Although patient safety is acknowledged to be a critical factor in the delivery of health care, few studies have been conducted in developing countries. For example, just two studies have been conducted in Oman to assess perceptions of patient safety (Al-Mandhari et al, 2014; Ammouri et al, 2015). The first study was published in 2014. Its results were consistent with previous international studies on patient safety, and emphasised the importance of teamwork, a no-blame culture and management support in enhancing patient safety (Al-Mandhari et al, 2014). A second descriptive study was published the following year (Ammouri et al, 2015) and explored nurses' perceptions of their workplace safety culture. It identified factors that may contribute to patient safety, which included learning and continuous improvement, hospital management support, supervisor/manager expectations, feedback and communication about error, teamwork, hospital handovers and shift changes. The researchers recommended that hospitals prioritise these factors in order to enhance the patient safety culture.
To date, no studies have been undertaken among critical care nurses in Oman to demonstrate a relationship between patient safety and the hypothesised factors (fatigue, workload, burnout, and work environment). In view of this dearth of information, this study aimed to identify predictors for perceived patient safety among critical care nurses in two hospitals in the country's capital, Muscat. Specifically, the aim was to explore whether there is a relationship between the variables fatigue, workload, burnout and work environment, and perceived patient safety among critical care nurses.
Methods
Design and purpose
A descriptive cross-sectional design was used to assess predictors of perceived patient safety among critical care nurses working in Oman.
Sample and setting
The study was conducted in two major government hospitals in Muscat: the Royal Hospital and the Sultan Qaboos University Hospital (SQUH), a teaching hospital. All nurses working in critical care, including neonatal intensive care units (NICUs), paediatric ICUs, adult ICUs, coronary care units and post-cardiac surgery units, were invited to participate. This workforce numbers around 500 nurses. Slovin's formula (Tejada and Punzalan, 2012) was used to estimate the sample size required for the study, using a confidence interval of 95%; this resulted in an estimate of 222 participants. The survey was subsequently circulated to 300 participants to mitigate for attrition.

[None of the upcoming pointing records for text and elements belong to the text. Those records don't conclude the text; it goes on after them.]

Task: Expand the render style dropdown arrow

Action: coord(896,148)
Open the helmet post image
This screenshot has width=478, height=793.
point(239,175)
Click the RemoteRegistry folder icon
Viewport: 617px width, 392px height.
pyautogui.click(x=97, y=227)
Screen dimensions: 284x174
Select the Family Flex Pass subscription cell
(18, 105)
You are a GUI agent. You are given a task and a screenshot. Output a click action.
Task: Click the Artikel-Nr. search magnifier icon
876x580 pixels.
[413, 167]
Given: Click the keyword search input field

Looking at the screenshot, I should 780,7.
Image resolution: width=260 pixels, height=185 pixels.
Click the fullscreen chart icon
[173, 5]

Convenience sampling was used. The survey was distributed between June and September 2018, and responses were received from 270 participants (90% response rate). The researchers discussed and provided the CCU managers in each hospital with an overview of the purposes, methods and significance of the study. The researcher (QM) then identified participants who met the study's eligibility criterion: Omani and non-Omani nurses who had worked in critical care for at least 6 months. To ensure anonymity, the researcher approached potential participants and provided them with an information sheet, which informed them that a sealed package comprising the consent form and the survey instrument would be available in the nurses' changing room. Those willing to participate were given a week to complete the questionnaire at their convenience and leave their responses in a dedicated box, which the researcher then collected from each unit. This ensured that all responses were anonymous.
Ethical considerations
Approval to undertake the study was obtained from the review boards of each institution. Permission was also obtained from the ethical committees of the Omani College of Nursing (REC/2017-2018/10), the Royal Hospital ethics committee (SRC#46/2018), and the College of Medicine at SQUH (SQU-EC/030/18).
Permission to use the tools employed in the study was obtained from the original authors.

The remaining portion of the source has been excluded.